O jornalismo é investigativo pela própria natureza, gaste-se a sola do sapato, neurônios no cérebro ou fibras da alma, não adianta perseguir infalíveis modelos de negócios se o nosso negócio é buscar o inesperado e assumir o desassossego. Quem quer bater o ponto o resto da vida, dormir nos louros, escrever gracinhas, contar tuítes e virar grife, procure outra profissão. Ou troque os instintos.
Nosso to be or not to be é muito raso. Mídia ninja ou mídia não-ninja é um dilema muito precário. Toda mídia tem o seu momento ninja, perturbador, para, em seguida, garantir os ganhos do salto qualitativo.

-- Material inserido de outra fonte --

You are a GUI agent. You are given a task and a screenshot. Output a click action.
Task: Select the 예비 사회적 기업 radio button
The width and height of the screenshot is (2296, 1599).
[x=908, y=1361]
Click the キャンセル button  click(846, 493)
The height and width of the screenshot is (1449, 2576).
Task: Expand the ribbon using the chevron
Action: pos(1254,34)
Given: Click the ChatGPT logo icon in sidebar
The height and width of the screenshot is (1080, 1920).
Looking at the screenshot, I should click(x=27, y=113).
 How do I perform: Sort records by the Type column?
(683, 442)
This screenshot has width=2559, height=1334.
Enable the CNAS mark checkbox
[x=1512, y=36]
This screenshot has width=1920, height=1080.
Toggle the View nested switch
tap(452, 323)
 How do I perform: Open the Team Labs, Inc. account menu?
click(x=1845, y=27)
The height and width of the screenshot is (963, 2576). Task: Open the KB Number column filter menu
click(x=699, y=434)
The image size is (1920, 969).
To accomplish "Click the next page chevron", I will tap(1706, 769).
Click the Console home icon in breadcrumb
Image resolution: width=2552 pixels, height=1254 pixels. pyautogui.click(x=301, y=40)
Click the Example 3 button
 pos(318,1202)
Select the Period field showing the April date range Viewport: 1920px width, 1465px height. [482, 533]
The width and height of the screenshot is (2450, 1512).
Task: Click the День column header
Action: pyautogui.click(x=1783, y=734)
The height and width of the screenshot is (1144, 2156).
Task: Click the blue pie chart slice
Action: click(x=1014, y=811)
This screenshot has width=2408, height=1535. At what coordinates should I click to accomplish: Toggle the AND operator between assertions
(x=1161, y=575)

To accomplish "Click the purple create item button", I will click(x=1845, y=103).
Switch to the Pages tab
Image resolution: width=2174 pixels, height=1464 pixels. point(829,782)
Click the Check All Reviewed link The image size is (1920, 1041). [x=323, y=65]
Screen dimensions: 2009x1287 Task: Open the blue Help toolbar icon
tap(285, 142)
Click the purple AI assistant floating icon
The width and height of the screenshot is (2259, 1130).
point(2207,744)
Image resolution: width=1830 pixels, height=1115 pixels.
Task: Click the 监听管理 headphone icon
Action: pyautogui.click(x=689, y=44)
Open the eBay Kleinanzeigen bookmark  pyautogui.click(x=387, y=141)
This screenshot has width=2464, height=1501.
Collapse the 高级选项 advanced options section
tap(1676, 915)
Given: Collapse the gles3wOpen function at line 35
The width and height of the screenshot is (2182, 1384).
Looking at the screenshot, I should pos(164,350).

A batalha das biografias está aparentemente vencida, pelo menos no âmbito da opinião pública. Mas, convenhamos: entregar o bastão de comando a um “artista” ou “intelectual” do porte de Roberto Carlos é suicídio. Isso precisa ser dito mesmo que soe algo elitista. Roberto Carlos não pode arbitrar os rumos da nossa literatura, historiografia, biografismo e, em ultima análise, nosso jornalismo. Este é o risco que corremos enquanto o seu embargo a biografias não autorizadas estiver mantido.
A zona de turbulência que o momento nos oferece poderá ser extremamente proveitosa. Desde que ampliemos o repertório dos debates e o elenco de debatedores.